The mainstay of initial treatment involves the administration of Benzodiazepines, particularly Lorazepam, which serves both diagnostic and therapeutic purposes [1]. Most cases of acute catatonia respond to low-dose lorazepam (1–2 mg), often with striking improvement within hours [1]. If catatonic symptoms persist despite adequate trials of lorazepam, electroconvulsive therapy (ECT) is considered the next-line and highly effective intervention [2]. However, a subset of patients— particularly those with chronic catatonia or schizophrenia—may exhibit resistance to both lorazepam and ECT, a clinical presentation termed treatment-resistant catatonia (TRC) [2, 3, 4, 5].
Recognition of TRC is critical, as continued immobility or mutism without effective treatment significantly increases morbidity [1, 2, 3, 4]. Evidence for managing TRC is limited but growing, based largely on case reports and small case series. Emerging treatments target glutamatergic hyperactivity, a hypothesized mechanism underlying TRC, especially in the context of GABAergic and dopaminergic hypoactivity [5].
Several N-methyl-D-aspartate (NMDA) receptor antagonists, such as Amantadine, Memantine, and Ketamine, have shown promising results in this population [5]. Case reports have documented resolution of catatonic symptoms with memantine in lorazepam- and ECT-resistant cases of schizophrenia, suggesting its role as a viable adjunctive therapy [2, 3, 4, 5]. Similarly, oral and intranasal ketamine, including sublingual ketamine and Esketamine nasal spray, have been used successfully in TRC, particularly in cases with co-occurring treatment resistant depression or schizoaffective disorder. These agents may offer faster onset of action and broader accessibility in outpatient settings compared to ECT [2, 3, 4, 5].
In the reviewed literature, augmentation strategies including Lorazepam combined with ECT, cautious use of antipsychotics (particularly those with partial D2 agonism like aripiprazole or lumateperone), and NMDA antagonists were employed when standard approaches failed [5]. The literature also emphasizes caution with traditional antipsychotics in the acute catatonic phase due to the risk of precipitating neuroleptic malignant syndrome (NMS), particularly in cases with elevated creatine kinase or autonomic instability [1, 2, 3, 4, 5].

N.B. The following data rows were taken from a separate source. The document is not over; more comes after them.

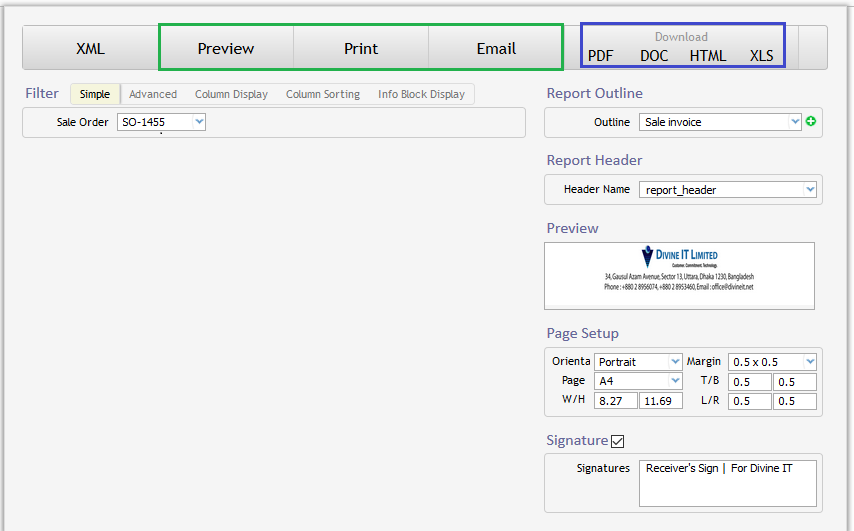The image size is (854, 531).
Task: Open the Column Sorting tab
Action: (322, 94)
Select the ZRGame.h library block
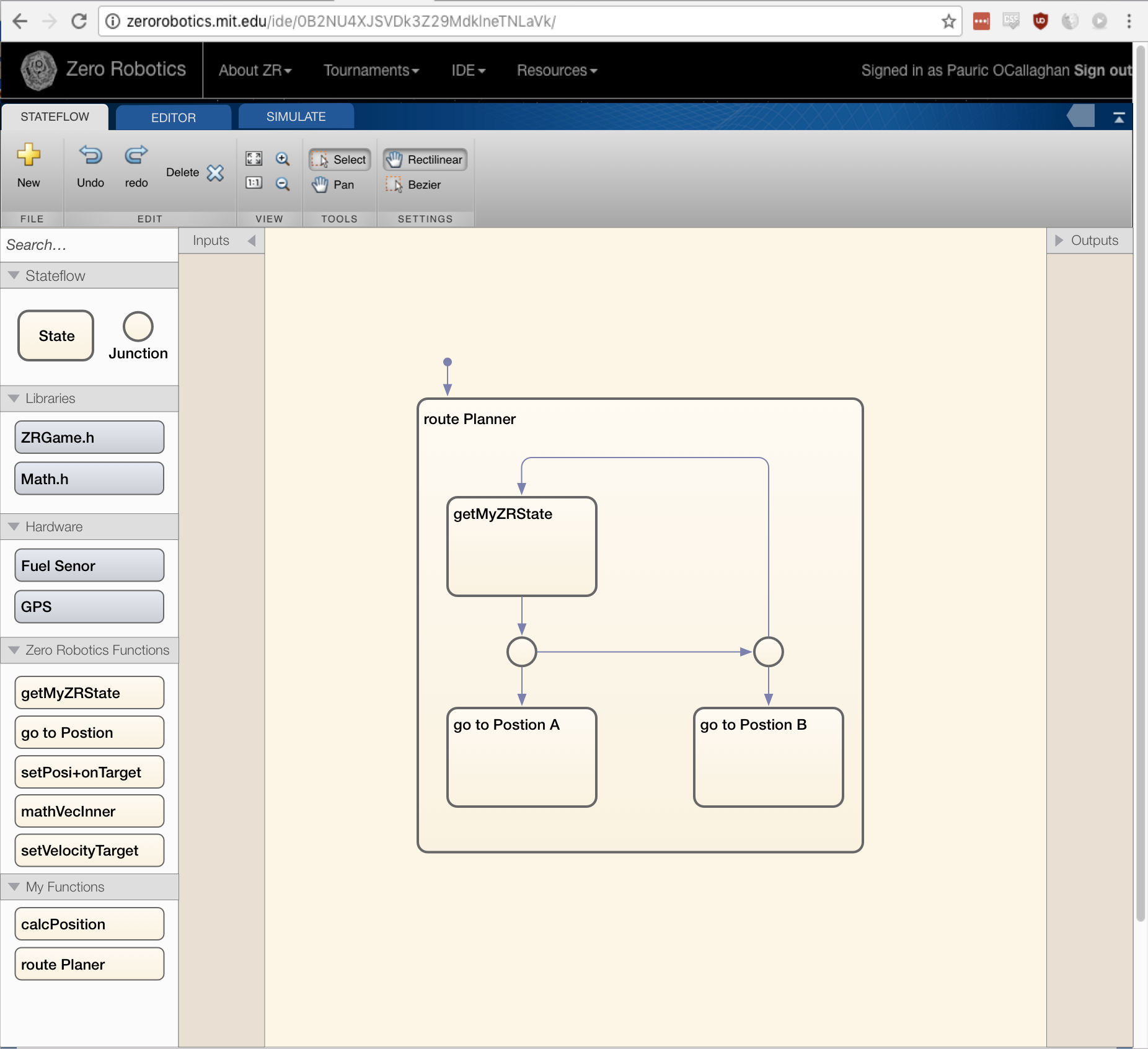The height and width of the screenshot is (1049, 1148). 89,438
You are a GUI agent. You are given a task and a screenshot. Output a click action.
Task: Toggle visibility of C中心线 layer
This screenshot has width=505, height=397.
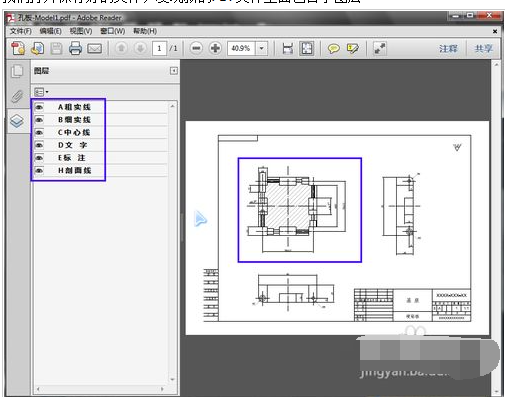(39, 132)
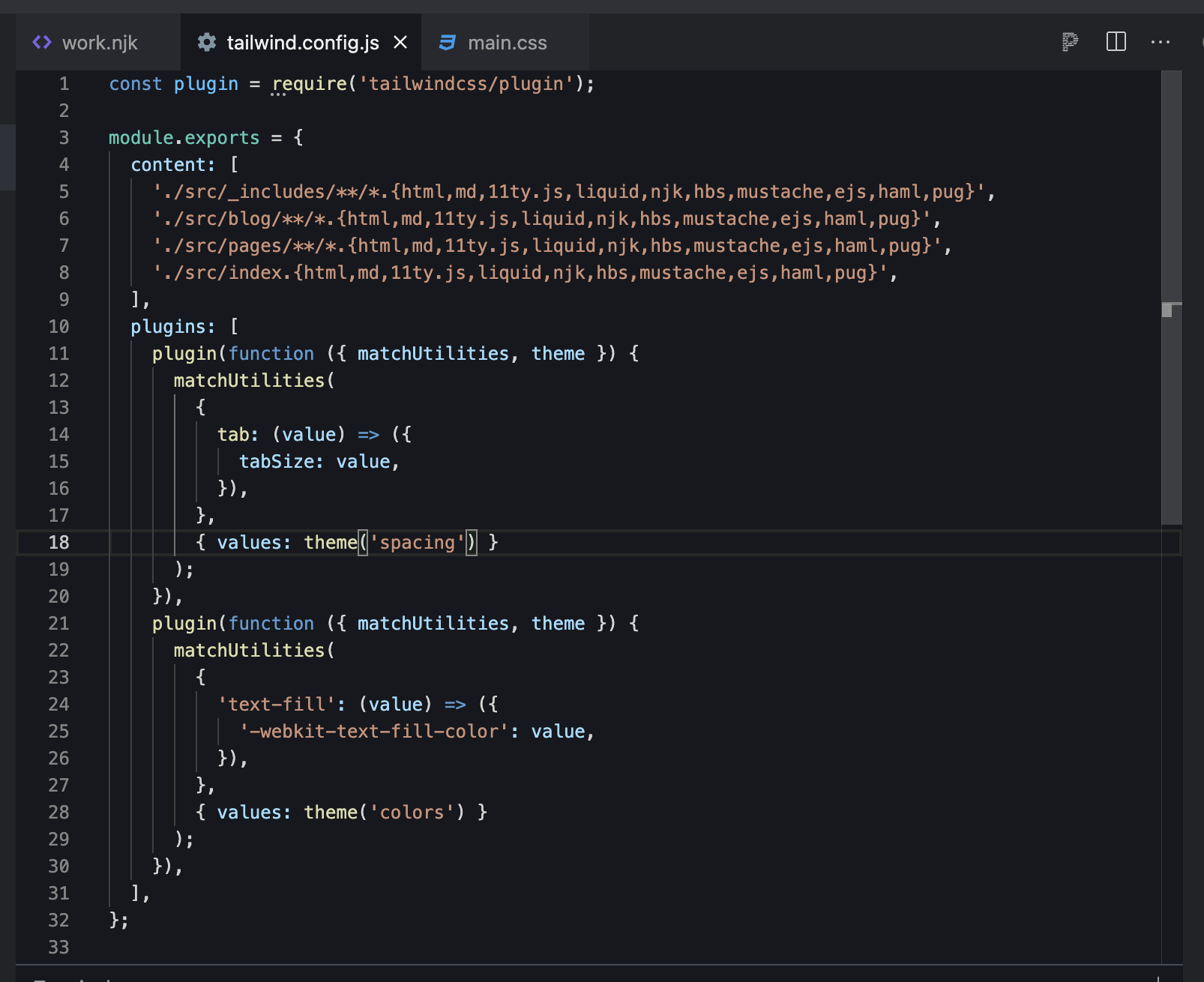Close the tailwind.config.js tab
The width and height of the screenshot is (1204, 982).
click(x=400, y=43)
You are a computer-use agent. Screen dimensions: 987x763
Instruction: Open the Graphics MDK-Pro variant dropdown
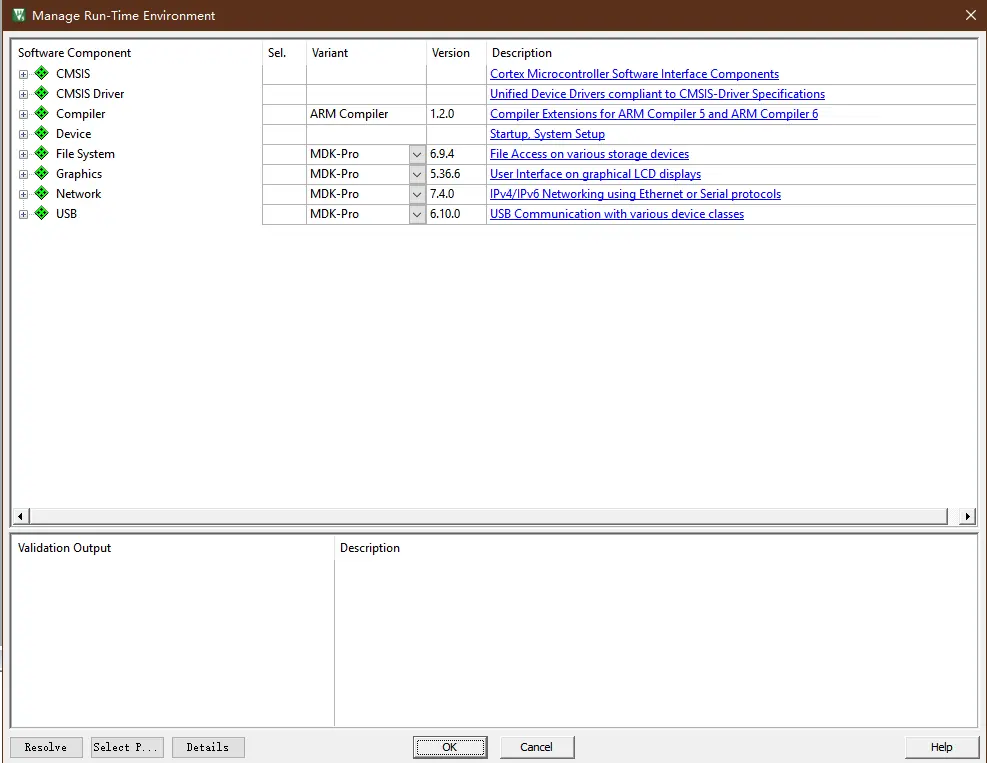(x=417, y=174)
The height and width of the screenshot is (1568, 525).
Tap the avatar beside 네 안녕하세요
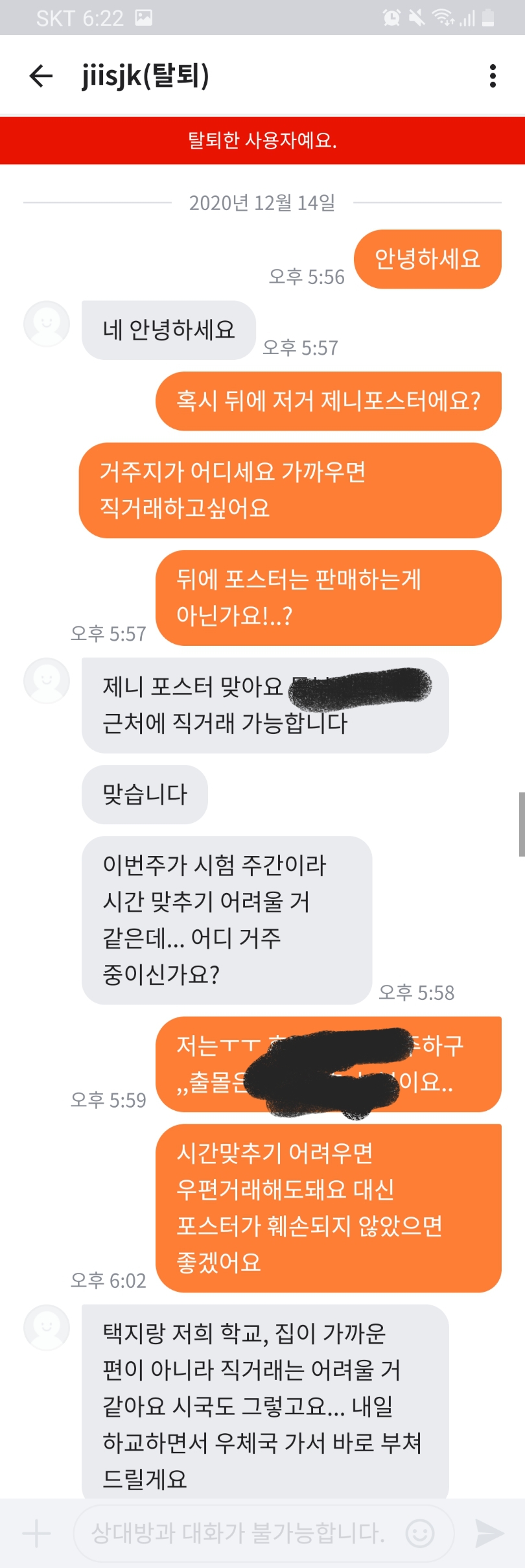click(x=47, y=324)
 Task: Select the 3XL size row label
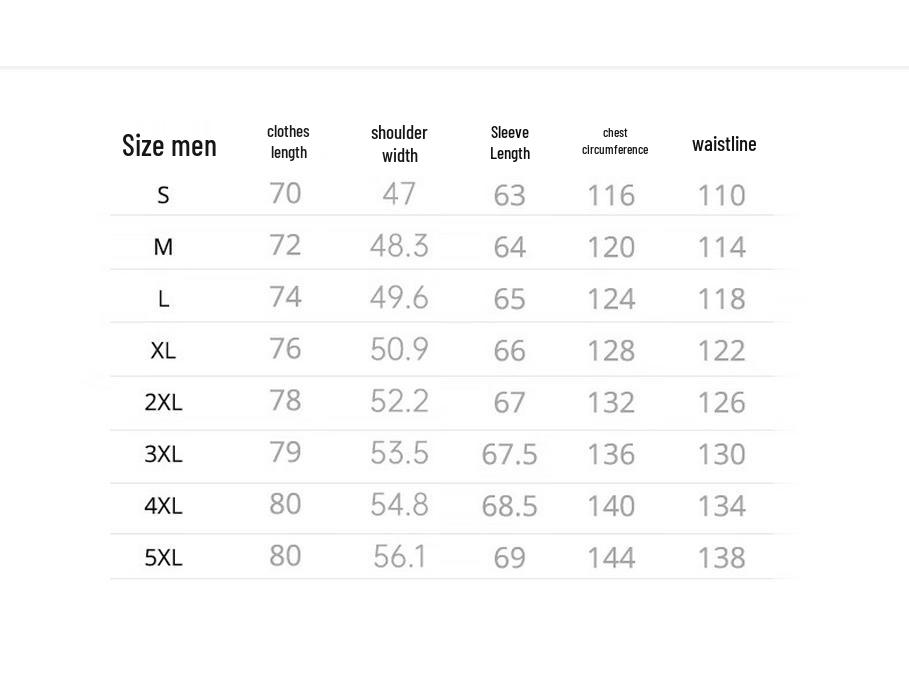(x=163, y=454)
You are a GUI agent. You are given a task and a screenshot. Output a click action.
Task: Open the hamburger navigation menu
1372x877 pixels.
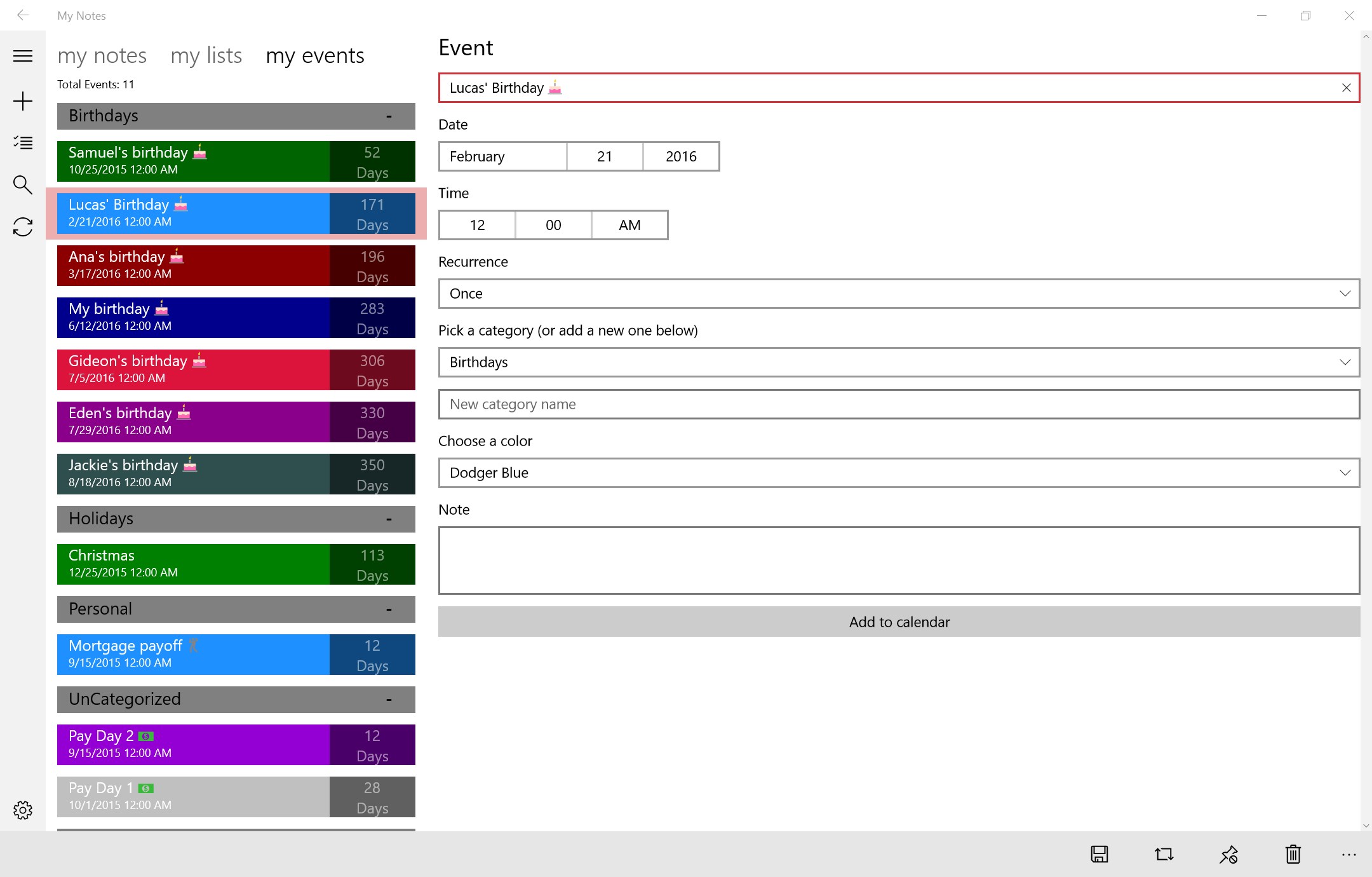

Recent case reports illustrate that maintenance therapy with Ketamine/Esketamine may help prevent catatonia relapse, offering a novel approach for patients with recurrent or chronic catatonia [3]. While Memantine and Amantadine have longer half-lives and are generally well tolerated, Memantine may pose a lower risk of inducing psychosis than Amantadine, making it preferable in psychosis-prone populations [5].
The integration of glutamatergic-targeting agents into the treatment algorithm for catatonia, particularly in refractory cases, represents a meaningful shift in management strategy. Nonetheless, more systematic studies are needed to determine efficacy, optimal dosing, and long-term outcomes for these agents.
Conclusion
In conclusion, timely diagnosis and initiation of first-line therapy for catatonia are crucial. In cases where Benzodiazepines and ECT fail, clinicians should recognize treatment-resistant catatonia and consider NMDA antagonists such as Memantine, Amantadine, or Ketamine as adjunctive or alternative therapies [1, 2, 3, 4, 5]. Awareness of these emerging options is essential to improve outcomes and reduce the substantial morbidity associated with this often-underdiagnosed syndrome [1, 2, 3, 4, 5].